Saved entries:
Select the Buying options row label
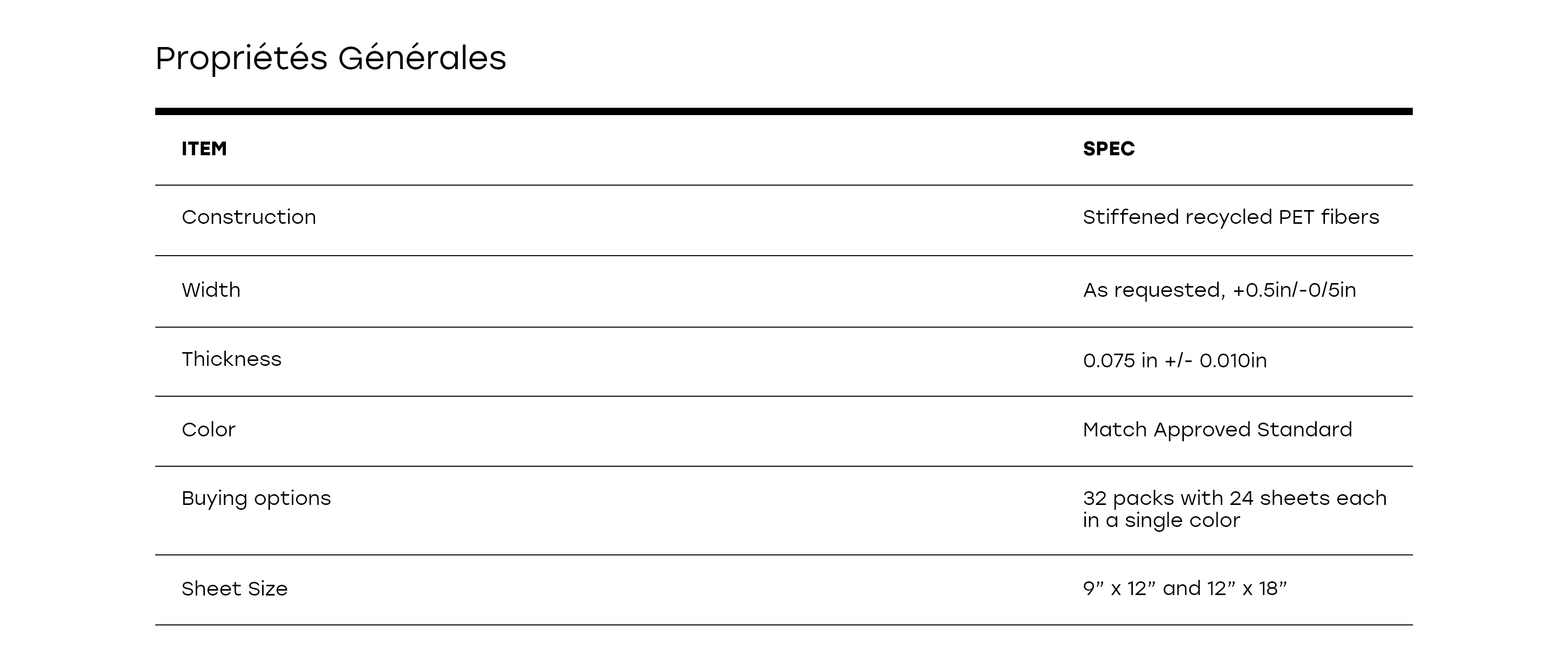Viewport: 1568px width, 669px height. click(x=256, y=499)
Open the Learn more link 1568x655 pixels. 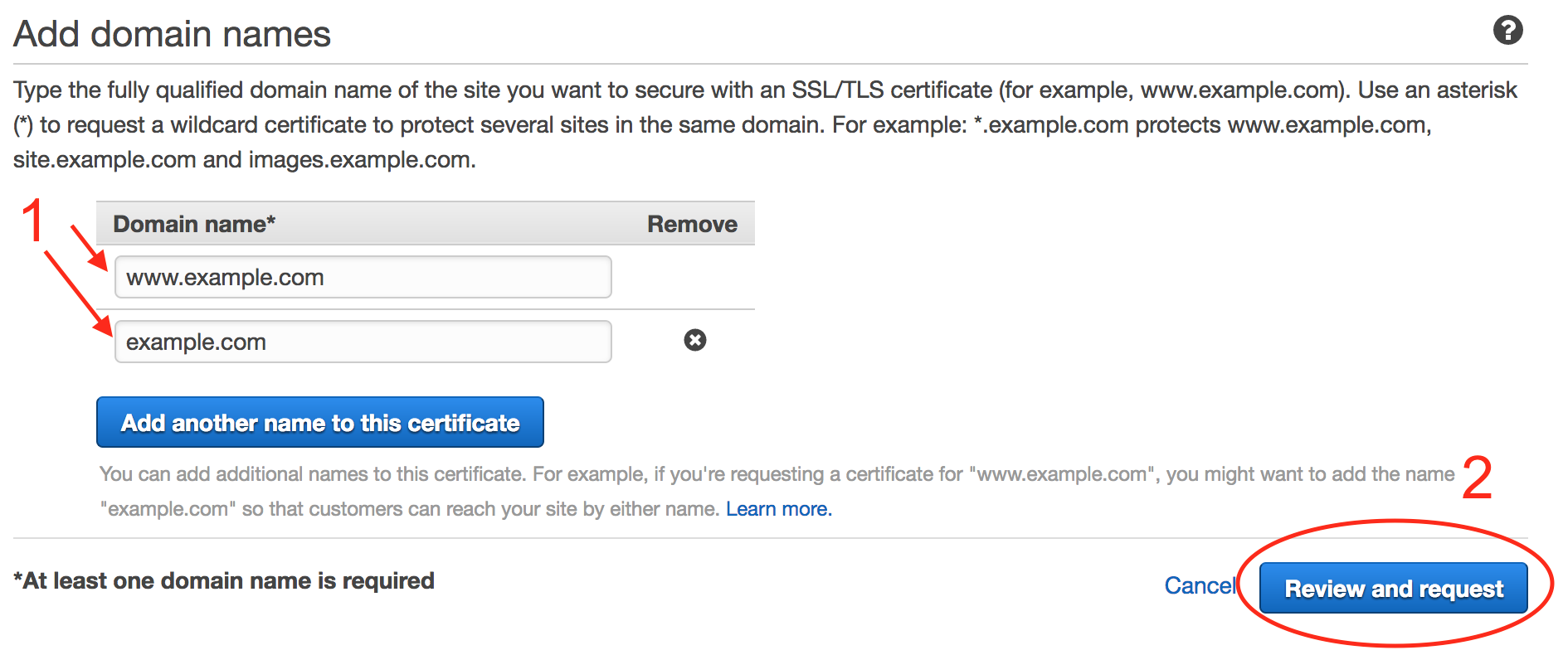click(778, 509)
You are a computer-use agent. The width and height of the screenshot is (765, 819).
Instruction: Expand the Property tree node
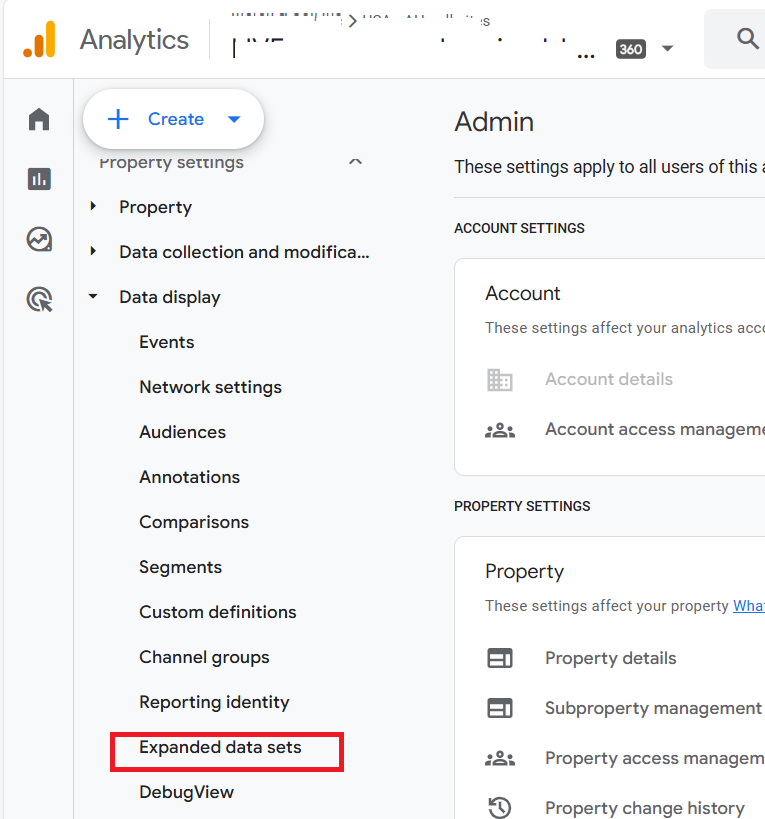coord(94,207)
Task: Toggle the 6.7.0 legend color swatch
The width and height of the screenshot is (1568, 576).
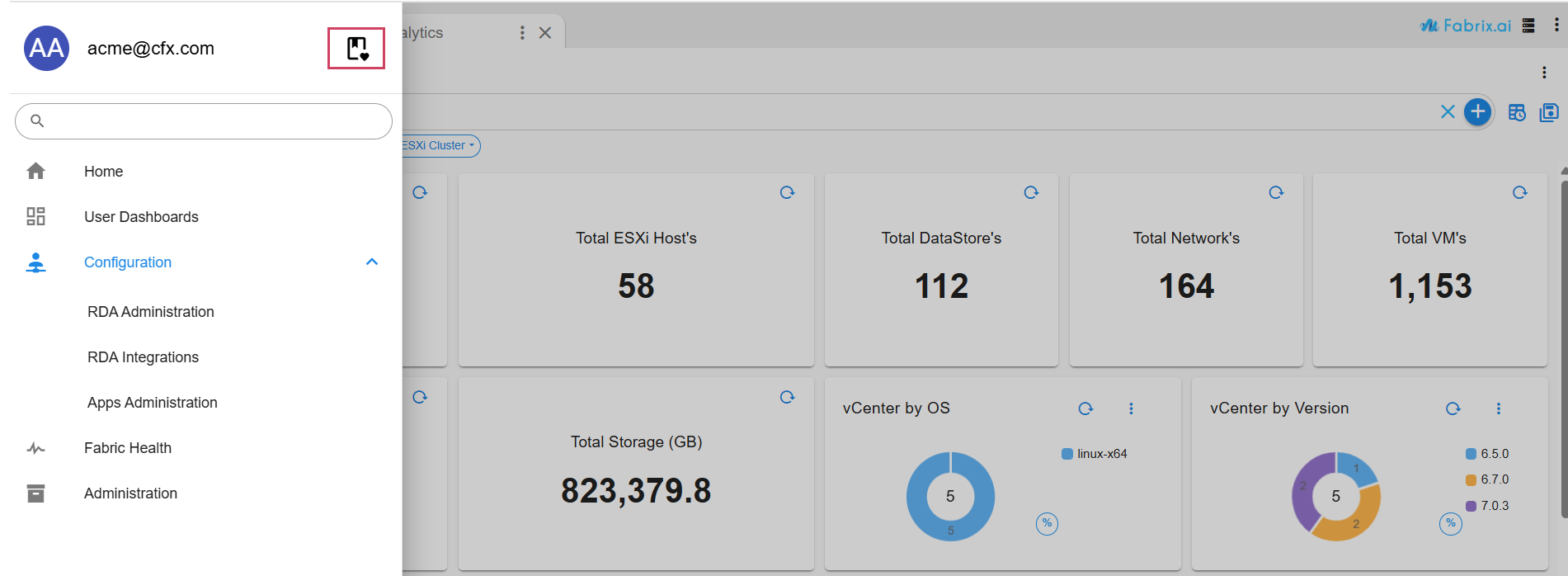Action: click(1471, 480)
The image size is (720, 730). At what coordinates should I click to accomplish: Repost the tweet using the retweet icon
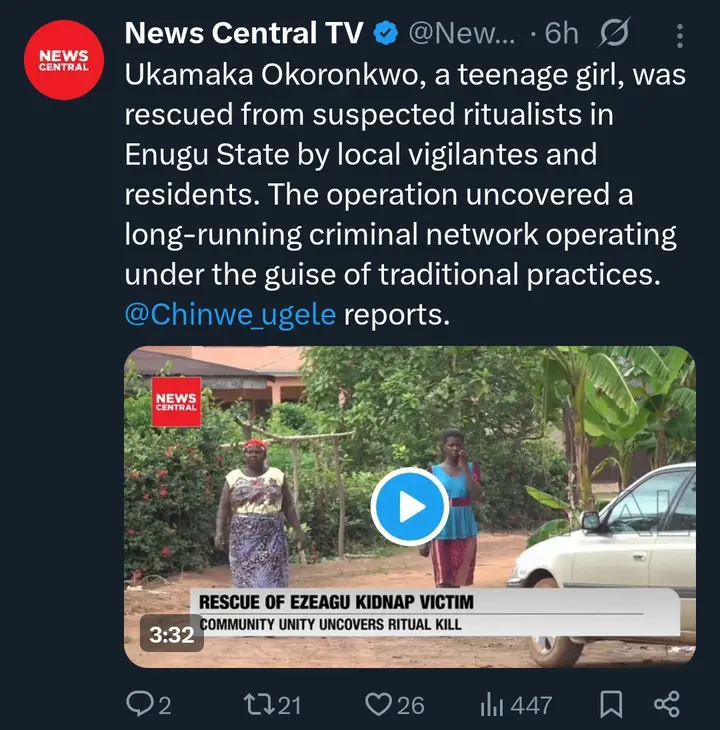coord(259,704)
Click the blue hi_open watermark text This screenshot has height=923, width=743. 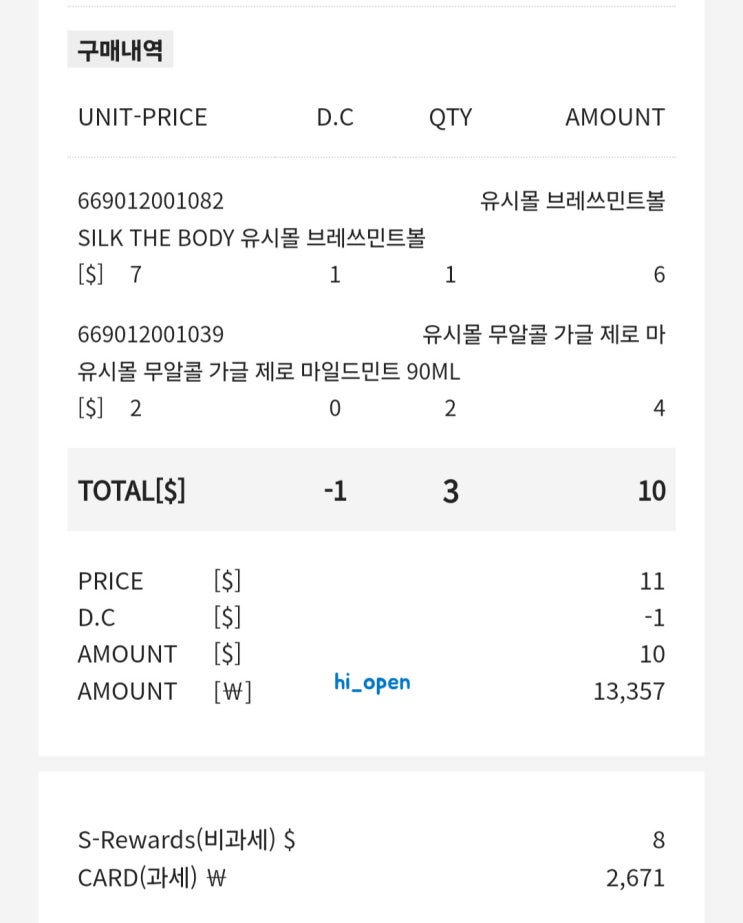(x=372, y=683)
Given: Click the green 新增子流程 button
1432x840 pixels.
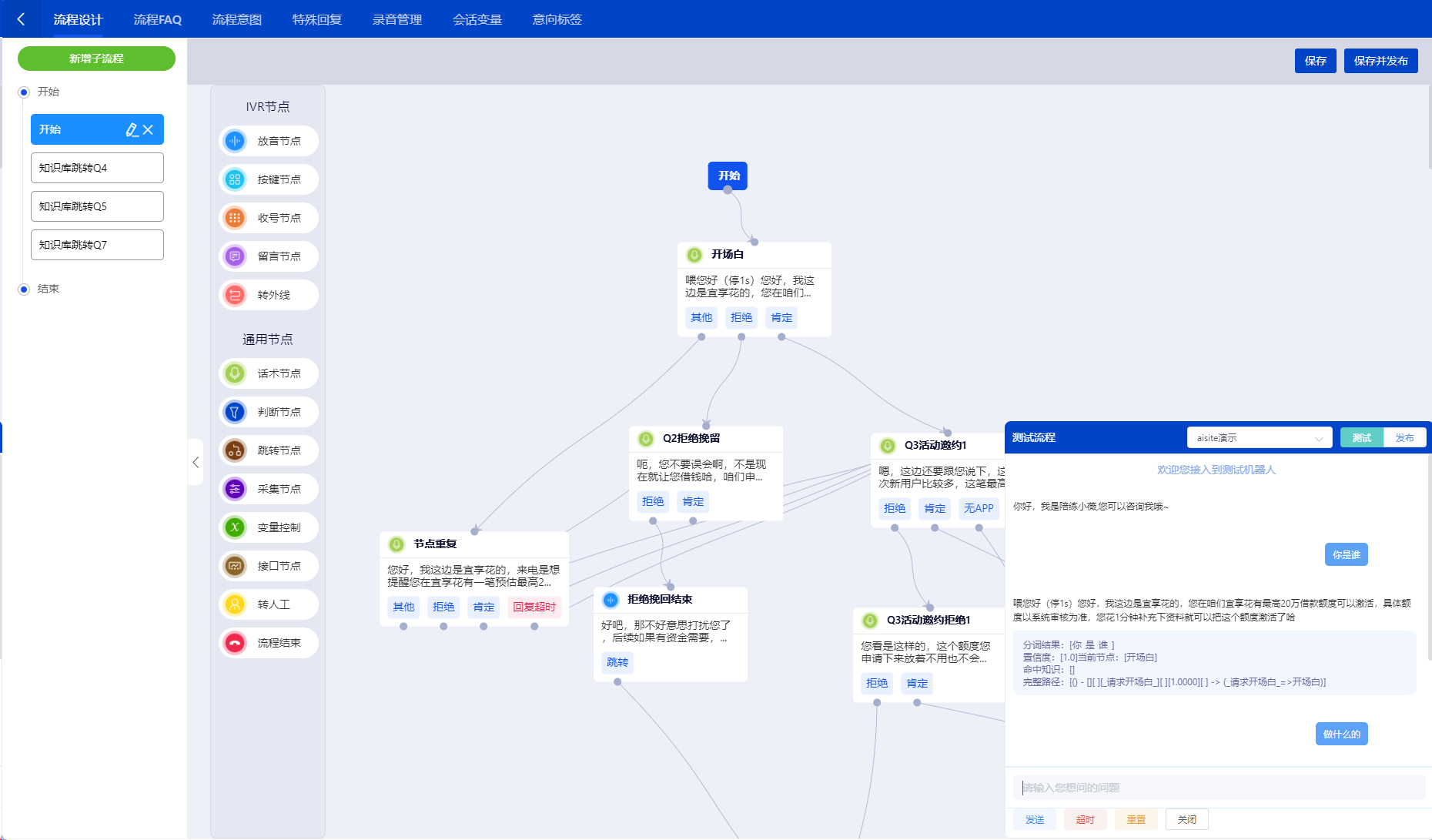Looking at the screenshot, I should pos(96,59).
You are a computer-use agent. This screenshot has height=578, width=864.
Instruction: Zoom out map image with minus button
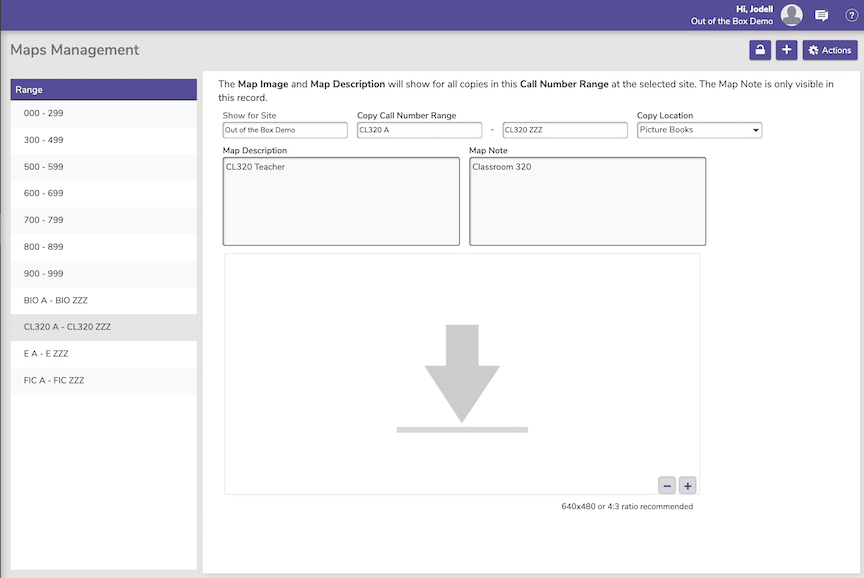click(x=667, y=486)
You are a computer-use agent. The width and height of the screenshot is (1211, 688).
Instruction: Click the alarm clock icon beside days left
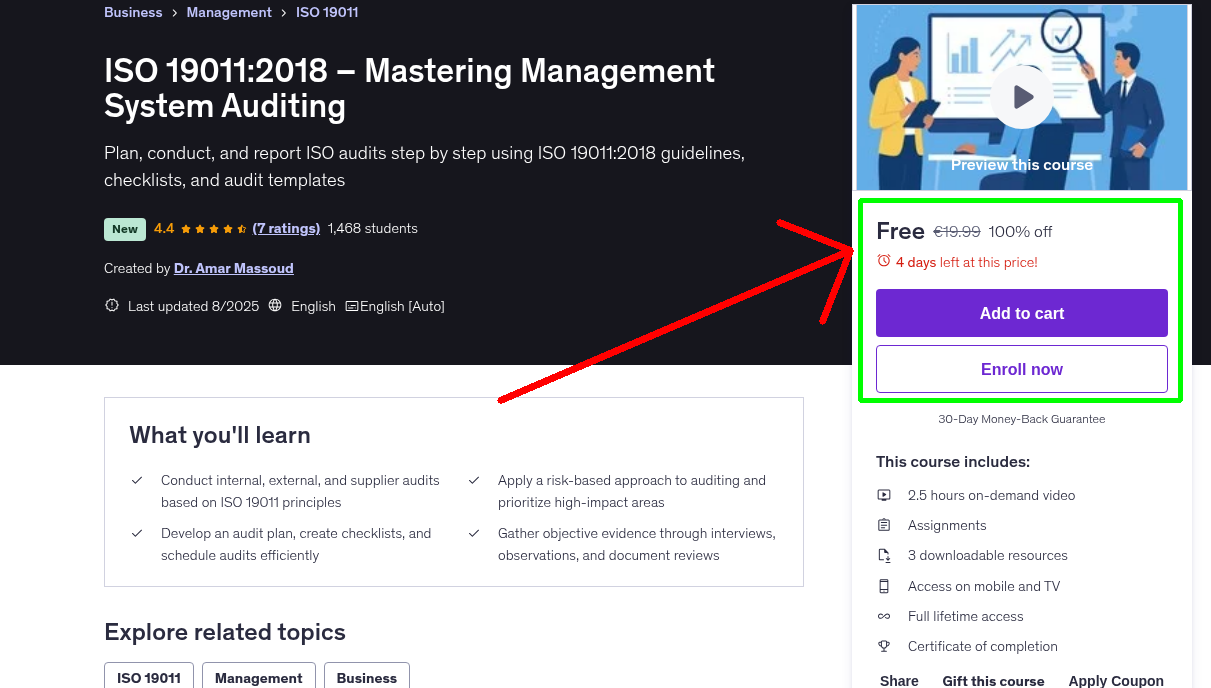click(x=883, y=261)
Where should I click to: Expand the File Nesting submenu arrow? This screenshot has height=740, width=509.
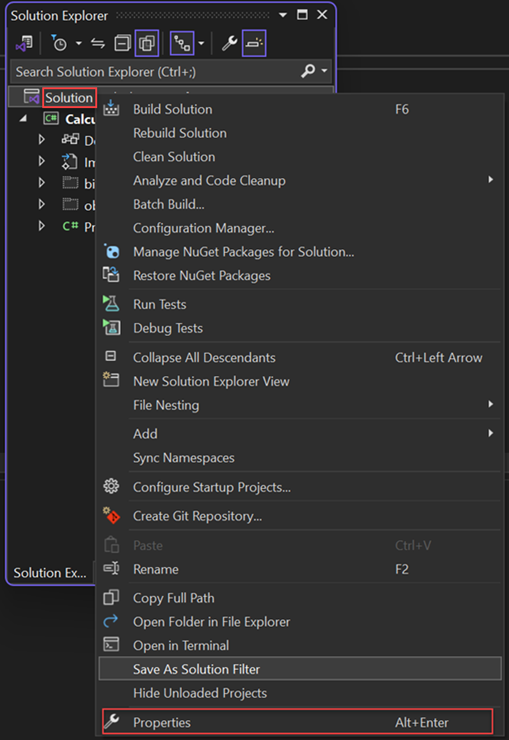491,404
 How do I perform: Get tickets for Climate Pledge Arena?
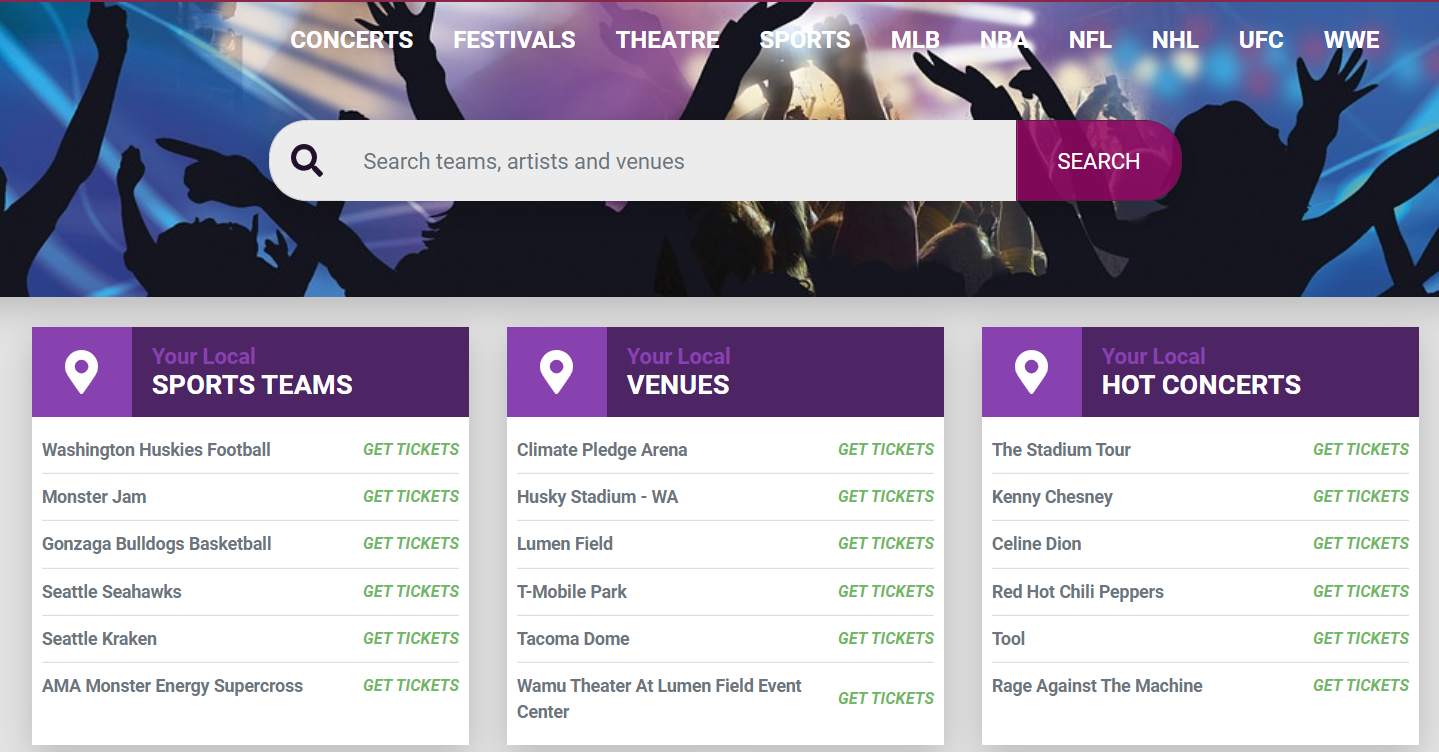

PROBLEM STATEMENT: Please print the span that begins at the line holding "Where should I" and ends at the last line of the data, both ends included, with no pictures.

RESPONSE TO THIS EXERCISE:
Where should I click to: Expand the File Nesting submenu arrow? This screenshot has height=740, width=509.
491,404
 How do I perform: Get tickets for Climate Pledge Arena?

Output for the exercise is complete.